$3.6 Million in Customer Rewards Program Deductions Allowed in Grocery Business Case
Does your business operate (or are you considering) a loyalty or customer rewards program? If so, you should know that a Tax Court ruling was recently reversed in favor of a prominent grocery retail store chain.
Does your business operate (or are you considering) a loyalty or customer rewards program? If so, you should know that a Tax Court ruling was recently reversed in favor of a prominent grocery retail store chain. The Tax Court had originally disallowed accrued deductions totaling more than $3.6 million. The outcome of this case helps support tax deductions related to customer loyalty/rewards programs utilized in your business.
Facts of the Case
Giant Eagle Inc., had implemented a customer loyalty program that awarded gasoline discounts to customers spending certain amounts at the company grocery stores. Giant Eagle applied various statistical analysis to determine year-end liabilities for unused customer discounts. The Tax Court found Giant Eagle Inc., a corporation operating a chain of retail supermarkets, gas stations and convenience stores, could not claim deductions for the customer service loyalty program, since the customers hadn’t yet claimed the rewards earned. The Tax Court had held for the IRS that a customer loyalty program reserve did not satisfy the “all events” test and therefore must be treated as a non-deductible general reserve for income tax reporting.
Judge Roth of the Third Circuit Court of Appeals reversed the IRS Tax Court victory in her recent opinion in Giant Eagle, Inc. v. Commissioner of Internal Revenue, 2016 BL 145260, 3rd Cir. No. 14-03961, 5/6/16. At the Tax Court, Giant Eagle argued that the discounts accumulated but not applied by year’s end satisfied the “all events” test because Giant Eagle’s liability became fixed upon issuance of the discounts.
The Tax Court disagreed, finding that the company’s claimed deductions didn’t satisfy the “all events” test because the purchase of gasoline functioned as a condition precedent to a customers’ redemption of discounts earned at the grocery store checkout. Accordingly, the Tax Court reasoned, any liability became fixed only after customers applied the accumulated discounts to a fuel purchase, which, in the case of the disallowed deductions, occurred after the end of the tax year.
Judge Roth indicated that, according to the “all events test” found in tax code Section 461(h)(4), accrual method taxpayers are expressly permitted to deduct expenses before they are paid, so long as all events have occurred which determine the fact of liability and the amount of such liability can be determined with reasonable accuracy. According to Judge Roth, Giant Eagle was entitled to deduct the gasoline-related liabilities for the years at issue, indicating the Tax Court misapplied the “all events” test as it applies to recurring expenses.
“Giant Eagle characterizes its issuance of fuelperks! rewards as a unilateral contract formed at checkout, which conferred instant liability on the supermarket chain to its customers for the rewards they accrued,” Judge Roth said.

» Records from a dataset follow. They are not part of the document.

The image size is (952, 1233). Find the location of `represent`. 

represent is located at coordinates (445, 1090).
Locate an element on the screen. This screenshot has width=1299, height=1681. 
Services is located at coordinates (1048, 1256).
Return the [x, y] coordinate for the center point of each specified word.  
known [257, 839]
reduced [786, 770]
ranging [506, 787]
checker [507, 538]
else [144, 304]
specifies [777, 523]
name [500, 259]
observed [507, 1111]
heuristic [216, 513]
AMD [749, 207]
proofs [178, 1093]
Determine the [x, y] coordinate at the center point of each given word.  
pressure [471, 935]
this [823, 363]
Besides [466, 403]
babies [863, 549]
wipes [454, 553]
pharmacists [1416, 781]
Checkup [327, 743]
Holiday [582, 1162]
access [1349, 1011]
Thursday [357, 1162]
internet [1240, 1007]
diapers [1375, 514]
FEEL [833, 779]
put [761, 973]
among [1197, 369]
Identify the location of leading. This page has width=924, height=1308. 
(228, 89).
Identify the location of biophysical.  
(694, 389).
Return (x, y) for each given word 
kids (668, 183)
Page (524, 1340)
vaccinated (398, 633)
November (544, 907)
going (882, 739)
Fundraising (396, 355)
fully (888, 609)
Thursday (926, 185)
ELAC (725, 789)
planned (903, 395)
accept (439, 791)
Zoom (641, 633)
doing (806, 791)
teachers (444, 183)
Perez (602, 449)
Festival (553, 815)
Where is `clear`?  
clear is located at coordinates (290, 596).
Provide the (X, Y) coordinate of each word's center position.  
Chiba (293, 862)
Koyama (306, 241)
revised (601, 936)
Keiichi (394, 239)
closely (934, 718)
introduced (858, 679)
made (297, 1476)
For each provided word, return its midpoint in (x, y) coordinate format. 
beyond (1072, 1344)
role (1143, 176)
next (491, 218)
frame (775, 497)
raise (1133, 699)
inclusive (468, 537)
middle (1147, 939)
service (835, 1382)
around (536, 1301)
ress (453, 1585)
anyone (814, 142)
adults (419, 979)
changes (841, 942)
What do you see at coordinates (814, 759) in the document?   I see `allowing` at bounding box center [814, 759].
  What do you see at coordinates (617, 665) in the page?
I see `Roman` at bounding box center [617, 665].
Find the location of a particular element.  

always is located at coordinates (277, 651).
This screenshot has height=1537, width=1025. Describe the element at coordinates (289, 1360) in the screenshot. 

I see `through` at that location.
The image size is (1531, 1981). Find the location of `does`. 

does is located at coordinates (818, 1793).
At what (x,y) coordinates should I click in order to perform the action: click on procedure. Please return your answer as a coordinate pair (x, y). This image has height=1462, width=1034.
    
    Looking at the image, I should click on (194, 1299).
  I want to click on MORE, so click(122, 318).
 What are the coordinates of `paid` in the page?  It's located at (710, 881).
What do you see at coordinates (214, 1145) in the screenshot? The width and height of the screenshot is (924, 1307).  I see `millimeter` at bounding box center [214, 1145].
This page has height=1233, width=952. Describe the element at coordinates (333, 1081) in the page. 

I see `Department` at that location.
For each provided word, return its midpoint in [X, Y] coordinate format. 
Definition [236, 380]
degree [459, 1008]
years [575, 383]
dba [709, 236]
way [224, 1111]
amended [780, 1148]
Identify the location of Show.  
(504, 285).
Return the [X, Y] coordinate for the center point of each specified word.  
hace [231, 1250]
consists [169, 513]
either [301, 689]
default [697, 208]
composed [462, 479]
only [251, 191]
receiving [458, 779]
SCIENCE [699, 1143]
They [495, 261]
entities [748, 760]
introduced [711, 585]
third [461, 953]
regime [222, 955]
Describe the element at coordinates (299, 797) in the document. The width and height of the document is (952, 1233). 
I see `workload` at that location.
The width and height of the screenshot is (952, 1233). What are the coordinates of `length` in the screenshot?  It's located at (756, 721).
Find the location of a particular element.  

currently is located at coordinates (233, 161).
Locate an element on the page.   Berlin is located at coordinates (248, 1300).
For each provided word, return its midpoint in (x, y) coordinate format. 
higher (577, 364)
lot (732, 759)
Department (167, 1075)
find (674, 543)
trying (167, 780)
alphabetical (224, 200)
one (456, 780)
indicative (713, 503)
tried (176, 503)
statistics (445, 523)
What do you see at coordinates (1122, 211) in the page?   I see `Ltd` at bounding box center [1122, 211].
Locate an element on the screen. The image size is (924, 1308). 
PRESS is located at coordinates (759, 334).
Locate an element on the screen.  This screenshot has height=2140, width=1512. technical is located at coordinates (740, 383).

Roth added that it was irrelevant that neither the total amount of the company’s anticipated liability nor the identity of all the customers who eventually applied for the discounts toward gasoline could be identified by year’s end.
In applying the recurring item exception to the Giant Eagle facts, Roth indicated the only inquiry necessary was whether the “fact of liability” was fixed as of year-end. The Appeals Court analyzed other similar cases and concluded under contract law principles that a fixed liability was incurred under state law at the time of the grocery purchase even though the total amount of the liability nor the identity of each customer could be conclusively identified at year end. All that is demanded in the all events test is that the chance of non-redemption be calculated with reasonable accuracy. Giant Eagle’s statistical analysis and continued review of customer monthly redemption rates was adequate to calculate the liability at year end with reasonable accuracy.
A strong dissent was written by Judge Hardiman largely disagreeing with the majority opinion because Giant Eagle’s liability was general in nature, contained a three-month expiration period, and there was not a strict obligation to afford benefits to identified persons. He would have disallowed satisfaction of the all events test saying the obligation was contingent on claiming the fuel reduction benefit at the pump.
Implications for Taxpayers
Taxpayers may want to review the tax treatment of significant reserves booked in their financial statements. This might include a review of current tax treatment of reserves as deductible and utilize the Giant Eagle decision to support the position for current deductibility. Taxpayers who have taken a conservative approach and disallowed similar reserves may want to review making a favorable accounting method change application.